The ”idle production capacity”, referred to by Carlos Vogeler Rincones, was fully used to provide the US with crudes usually supplied by Iraq and Kuwait who were at war at that time.

“In 1991, President Bush telephoned Venezuelan Head-of-State Carlos Andrés Pérez, known by his initials as “CAP”, again to see if they could meet during CAP’s private visit in May to the US. They met and discussed Bush's Enterprise for the Americas Initiative, which could be considered the most important theme throughout Latin America. Bush continued not to agree to a Summit between petroleum producing and consuming nations and for this the meeting was classified in certain quarters as a failure, CAP having wasted his time with the US President. Maybe this was true, but not in terms of the plans for hemispheric integration in general: the creation of a massive trading block with greater fluidity of goods and capital movements theoretically implying an increase in living standards and real wages In Latin America. It is argued that the Bush Initiative is a mechanism whereby economic reforms In Latin America can be accelerated within the philosophy of Open Economy, and where petroleum just like any other commodity in such a system would not be the patrimony of any one country bid of the hemisphere as a whole. This has significant implications for Venezuelan petroleum policy and compromises negotiating postures”. (15)

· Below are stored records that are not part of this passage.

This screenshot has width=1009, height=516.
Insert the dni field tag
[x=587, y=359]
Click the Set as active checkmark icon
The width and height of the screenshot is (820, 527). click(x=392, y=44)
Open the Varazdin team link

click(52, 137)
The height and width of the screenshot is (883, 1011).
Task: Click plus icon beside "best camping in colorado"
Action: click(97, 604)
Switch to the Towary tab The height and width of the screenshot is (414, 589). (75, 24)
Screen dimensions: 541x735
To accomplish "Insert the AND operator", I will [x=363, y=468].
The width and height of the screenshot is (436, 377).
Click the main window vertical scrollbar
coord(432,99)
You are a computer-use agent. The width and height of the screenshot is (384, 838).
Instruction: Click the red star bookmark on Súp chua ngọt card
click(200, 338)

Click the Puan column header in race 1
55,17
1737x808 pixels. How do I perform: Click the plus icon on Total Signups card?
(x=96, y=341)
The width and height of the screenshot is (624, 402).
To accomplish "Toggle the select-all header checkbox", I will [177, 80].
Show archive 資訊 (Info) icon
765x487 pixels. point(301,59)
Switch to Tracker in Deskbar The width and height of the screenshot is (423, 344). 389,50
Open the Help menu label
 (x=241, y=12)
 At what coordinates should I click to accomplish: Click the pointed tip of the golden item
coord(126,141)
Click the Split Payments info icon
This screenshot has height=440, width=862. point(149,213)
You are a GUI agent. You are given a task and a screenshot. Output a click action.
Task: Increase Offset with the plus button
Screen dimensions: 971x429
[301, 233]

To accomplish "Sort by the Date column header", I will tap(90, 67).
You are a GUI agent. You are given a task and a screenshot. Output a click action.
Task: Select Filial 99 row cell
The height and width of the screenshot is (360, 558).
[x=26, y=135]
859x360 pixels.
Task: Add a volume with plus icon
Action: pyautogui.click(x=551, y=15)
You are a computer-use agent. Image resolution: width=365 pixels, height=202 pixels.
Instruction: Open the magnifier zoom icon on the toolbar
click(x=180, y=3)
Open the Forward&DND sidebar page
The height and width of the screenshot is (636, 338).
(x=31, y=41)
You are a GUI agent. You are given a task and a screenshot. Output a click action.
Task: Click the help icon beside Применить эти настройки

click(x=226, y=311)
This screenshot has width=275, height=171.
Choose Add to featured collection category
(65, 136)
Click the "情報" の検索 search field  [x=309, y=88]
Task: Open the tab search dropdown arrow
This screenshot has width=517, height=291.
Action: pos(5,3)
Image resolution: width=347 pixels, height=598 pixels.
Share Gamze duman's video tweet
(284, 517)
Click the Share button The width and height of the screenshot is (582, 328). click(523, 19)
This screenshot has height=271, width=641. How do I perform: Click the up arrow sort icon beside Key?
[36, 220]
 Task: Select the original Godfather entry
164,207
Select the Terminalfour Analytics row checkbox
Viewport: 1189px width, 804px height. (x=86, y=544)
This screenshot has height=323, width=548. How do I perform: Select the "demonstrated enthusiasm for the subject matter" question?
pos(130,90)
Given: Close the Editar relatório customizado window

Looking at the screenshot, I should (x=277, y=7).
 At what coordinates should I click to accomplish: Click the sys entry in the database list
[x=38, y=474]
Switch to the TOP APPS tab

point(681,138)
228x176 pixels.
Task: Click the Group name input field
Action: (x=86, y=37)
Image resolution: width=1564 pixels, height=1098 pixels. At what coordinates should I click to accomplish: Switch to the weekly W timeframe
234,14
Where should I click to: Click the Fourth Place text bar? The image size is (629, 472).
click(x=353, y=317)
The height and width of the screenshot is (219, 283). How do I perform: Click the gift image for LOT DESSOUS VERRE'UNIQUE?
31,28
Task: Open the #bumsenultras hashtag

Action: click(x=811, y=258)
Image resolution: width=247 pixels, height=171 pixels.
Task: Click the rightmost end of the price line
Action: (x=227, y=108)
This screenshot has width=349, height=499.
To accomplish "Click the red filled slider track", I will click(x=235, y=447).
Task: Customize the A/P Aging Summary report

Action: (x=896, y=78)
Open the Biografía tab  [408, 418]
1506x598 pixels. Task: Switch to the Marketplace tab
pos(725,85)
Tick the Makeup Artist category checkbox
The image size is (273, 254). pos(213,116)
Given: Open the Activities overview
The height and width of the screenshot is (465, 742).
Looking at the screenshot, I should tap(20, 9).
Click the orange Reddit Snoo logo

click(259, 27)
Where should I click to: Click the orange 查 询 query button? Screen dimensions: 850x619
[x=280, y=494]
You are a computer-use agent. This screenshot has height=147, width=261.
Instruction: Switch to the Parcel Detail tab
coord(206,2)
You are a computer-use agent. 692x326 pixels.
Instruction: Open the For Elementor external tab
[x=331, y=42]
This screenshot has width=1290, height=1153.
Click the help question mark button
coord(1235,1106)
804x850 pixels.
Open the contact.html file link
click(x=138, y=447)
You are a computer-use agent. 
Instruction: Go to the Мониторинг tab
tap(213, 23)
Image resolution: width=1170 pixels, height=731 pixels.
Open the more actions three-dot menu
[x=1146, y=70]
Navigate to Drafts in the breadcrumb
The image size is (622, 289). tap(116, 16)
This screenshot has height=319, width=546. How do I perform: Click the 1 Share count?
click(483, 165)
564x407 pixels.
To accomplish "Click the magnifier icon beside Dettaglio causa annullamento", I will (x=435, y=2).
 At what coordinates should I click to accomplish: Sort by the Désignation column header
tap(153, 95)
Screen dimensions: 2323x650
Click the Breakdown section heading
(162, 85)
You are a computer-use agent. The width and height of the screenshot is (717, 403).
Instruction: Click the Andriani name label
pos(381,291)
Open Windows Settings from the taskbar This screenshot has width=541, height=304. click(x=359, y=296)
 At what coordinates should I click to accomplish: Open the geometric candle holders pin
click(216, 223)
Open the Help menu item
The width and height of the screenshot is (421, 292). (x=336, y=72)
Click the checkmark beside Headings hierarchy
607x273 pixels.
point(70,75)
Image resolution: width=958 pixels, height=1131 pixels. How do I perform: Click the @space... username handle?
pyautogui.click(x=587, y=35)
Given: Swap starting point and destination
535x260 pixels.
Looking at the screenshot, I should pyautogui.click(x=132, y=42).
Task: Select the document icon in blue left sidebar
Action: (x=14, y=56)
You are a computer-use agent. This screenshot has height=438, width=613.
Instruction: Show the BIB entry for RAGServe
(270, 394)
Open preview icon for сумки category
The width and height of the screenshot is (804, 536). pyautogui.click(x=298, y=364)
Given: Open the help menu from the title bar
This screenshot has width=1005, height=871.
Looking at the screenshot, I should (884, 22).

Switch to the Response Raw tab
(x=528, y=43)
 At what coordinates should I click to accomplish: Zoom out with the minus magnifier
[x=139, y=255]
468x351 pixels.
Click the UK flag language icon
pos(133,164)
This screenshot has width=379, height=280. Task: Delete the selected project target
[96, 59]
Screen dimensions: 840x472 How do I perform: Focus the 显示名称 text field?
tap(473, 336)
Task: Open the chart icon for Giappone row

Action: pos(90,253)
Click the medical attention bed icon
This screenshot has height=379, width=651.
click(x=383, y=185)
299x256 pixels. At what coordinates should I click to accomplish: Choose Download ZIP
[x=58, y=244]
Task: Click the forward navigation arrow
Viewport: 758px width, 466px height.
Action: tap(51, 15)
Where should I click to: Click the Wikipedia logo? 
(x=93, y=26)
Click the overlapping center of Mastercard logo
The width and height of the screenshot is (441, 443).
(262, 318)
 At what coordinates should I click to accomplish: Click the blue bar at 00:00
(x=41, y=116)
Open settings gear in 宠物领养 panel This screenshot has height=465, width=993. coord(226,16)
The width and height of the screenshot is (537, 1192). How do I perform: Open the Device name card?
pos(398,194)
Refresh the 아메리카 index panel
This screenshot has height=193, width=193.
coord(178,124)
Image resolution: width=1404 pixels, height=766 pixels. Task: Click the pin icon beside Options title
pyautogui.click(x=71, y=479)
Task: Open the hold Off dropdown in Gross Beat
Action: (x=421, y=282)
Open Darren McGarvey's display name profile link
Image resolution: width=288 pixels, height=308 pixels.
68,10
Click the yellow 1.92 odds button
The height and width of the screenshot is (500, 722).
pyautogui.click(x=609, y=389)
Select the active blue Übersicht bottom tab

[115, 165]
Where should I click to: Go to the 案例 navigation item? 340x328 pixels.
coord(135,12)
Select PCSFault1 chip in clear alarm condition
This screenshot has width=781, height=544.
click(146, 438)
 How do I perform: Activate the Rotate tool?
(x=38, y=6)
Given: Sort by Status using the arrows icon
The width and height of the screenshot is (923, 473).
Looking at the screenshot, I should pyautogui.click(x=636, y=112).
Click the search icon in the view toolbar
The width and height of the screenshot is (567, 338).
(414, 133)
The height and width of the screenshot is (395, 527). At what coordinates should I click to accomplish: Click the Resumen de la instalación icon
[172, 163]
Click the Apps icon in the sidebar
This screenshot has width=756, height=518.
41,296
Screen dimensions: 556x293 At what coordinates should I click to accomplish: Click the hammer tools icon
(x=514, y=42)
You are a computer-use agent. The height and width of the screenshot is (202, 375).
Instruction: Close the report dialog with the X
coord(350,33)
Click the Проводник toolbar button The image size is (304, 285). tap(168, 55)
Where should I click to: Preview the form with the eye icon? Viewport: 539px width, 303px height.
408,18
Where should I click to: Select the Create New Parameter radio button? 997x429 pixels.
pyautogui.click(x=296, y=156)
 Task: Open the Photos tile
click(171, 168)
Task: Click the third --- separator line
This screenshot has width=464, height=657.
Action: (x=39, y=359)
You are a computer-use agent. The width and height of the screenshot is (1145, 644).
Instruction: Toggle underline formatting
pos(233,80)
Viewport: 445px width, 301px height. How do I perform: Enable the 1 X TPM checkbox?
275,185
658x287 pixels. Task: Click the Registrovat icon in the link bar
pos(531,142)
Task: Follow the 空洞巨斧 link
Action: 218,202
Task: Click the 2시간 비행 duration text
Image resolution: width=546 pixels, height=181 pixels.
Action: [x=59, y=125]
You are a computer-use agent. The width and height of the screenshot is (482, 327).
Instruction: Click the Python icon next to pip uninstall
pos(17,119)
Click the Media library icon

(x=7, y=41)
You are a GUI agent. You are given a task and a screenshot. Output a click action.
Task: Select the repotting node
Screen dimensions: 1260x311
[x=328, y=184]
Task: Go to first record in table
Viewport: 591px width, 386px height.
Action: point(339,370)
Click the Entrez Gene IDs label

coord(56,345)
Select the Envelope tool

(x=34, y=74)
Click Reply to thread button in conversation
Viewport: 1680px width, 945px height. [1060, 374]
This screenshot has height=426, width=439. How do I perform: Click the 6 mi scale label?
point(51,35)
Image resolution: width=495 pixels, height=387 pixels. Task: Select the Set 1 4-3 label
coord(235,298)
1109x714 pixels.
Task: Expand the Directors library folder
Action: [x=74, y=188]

On this subject James Baker, at the 1998 CIED conference in Caracas stated that oil belonged to the country where it was found and in order to become a universal commodity one had to first of all pay for it.

In a light-hearted way, a cartoon referring to - or perhaps even reflecting in some eyes - US-Venezuelan relations at that time was published in a local daily: Head-of-State Carlos Andrés Pérez was saying “The New International Order is advancing so quickly that this year we are not going to send letters to Father Christmas: we are going to ask Bush directly..” (16)

Former president Bush, Bush “41”, visited Caracas in December, and when leaving the presidential palace, Miraflores, accompanied by CAP, announced the coming war in Iraq: “Desert Storm”.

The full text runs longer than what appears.